Coordination and Capital Concentration Vision (CCC Vision) models how capital flows coordinate with or accelerate institutional lock-in.
The simulation assigns each actor class a primary Vision Function stack, derives metrics from observed behavior, and projects forward trajectories under scarcity conditions. Metric scores represent normalized simulation outputs derived from observed behavior and structural constraints, not direct empirical measurements. Predictions include explicit falsification criteria to enable validation against future outcomes.

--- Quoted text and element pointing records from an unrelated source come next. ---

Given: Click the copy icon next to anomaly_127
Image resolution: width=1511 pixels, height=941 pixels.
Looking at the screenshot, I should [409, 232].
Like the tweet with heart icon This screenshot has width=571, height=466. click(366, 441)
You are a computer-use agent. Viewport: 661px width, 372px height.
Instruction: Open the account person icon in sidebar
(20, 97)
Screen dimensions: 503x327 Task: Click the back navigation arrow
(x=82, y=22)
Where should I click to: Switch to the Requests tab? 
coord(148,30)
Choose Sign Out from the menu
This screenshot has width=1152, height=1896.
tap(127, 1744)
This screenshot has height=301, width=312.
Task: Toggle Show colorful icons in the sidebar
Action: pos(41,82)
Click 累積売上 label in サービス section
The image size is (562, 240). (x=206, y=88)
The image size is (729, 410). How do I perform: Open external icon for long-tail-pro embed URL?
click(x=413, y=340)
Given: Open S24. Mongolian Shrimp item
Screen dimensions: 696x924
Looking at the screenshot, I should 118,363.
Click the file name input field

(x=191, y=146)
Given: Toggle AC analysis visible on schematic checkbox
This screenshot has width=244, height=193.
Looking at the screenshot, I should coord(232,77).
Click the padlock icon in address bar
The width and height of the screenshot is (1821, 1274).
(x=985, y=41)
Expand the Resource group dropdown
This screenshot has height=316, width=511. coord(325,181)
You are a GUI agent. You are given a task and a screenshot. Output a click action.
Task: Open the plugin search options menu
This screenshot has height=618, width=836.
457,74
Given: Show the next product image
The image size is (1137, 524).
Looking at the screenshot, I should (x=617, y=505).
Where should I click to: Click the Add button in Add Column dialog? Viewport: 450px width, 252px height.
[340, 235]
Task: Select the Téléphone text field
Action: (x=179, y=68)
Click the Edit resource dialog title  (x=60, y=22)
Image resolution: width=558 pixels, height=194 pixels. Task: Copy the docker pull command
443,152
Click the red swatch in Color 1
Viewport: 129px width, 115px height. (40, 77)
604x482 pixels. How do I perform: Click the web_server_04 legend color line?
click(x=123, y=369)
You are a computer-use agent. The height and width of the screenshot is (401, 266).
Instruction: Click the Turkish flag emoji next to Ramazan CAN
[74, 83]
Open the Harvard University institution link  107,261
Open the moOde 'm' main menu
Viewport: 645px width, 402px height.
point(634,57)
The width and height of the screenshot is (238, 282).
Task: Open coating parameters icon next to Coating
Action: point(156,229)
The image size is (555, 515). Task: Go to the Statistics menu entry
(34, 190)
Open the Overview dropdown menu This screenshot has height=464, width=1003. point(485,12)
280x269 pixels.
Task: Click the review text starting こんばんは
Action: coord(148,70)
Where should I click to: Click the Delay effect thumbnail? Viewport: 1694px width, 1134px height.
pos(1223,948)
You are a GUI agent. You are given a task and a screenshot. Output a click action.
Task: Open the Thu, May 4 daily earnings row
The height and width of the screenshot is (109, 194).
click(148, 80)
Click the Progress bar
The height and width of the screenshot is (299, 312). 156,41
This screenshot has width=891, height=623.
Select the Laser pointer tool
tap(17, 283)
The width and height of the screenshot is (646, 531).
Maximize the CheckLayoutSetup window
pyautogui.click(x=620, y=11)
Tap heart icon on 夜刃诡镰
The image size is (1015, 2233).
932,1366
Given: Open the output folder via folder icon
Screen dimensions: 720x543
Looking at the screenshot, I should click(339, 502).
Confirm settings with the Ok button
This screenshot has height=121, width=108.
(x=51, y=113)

IV. Actor Analysis: Primary Initiator
The capacity-preemption pattern originated with a single actor whose strategic positioning, balance-sheet capacity, and temporal horizon enabled first-mover execution. Microsoft’s September 2024 agreement with Constellation Energy established the template that competitors subsequently replicated. The CDT simulation assigns Microsoft the highest Strategic Intent Score among all modeled actors, reflecting coherent long-term planning rather than opportunistic deal-making. Understanding the primary initiator’s behavioral signature clarifies why followers adopted the same playbook rather than alternative procurement strategies.
Microsoft
Microsoft operates as the primary initiator of the capacity-preemption template. The firm’s September 2024 agreement with Constellation Energy secured the entire 835-megawatt output of Three Mile Island Unit 1 through 2048, with an estimated contract value of sixteen billion dollars. Microsoft’s data centers in Pennsylvania, Virginia, Ohio, and Illinois—distributed across 150 to 600 miles from the generation source—claim the power through grid-connected settlement rather than physical co-location. The structure demonstrates that compute geography and energy geography need not coincide when contracts mediate allocation.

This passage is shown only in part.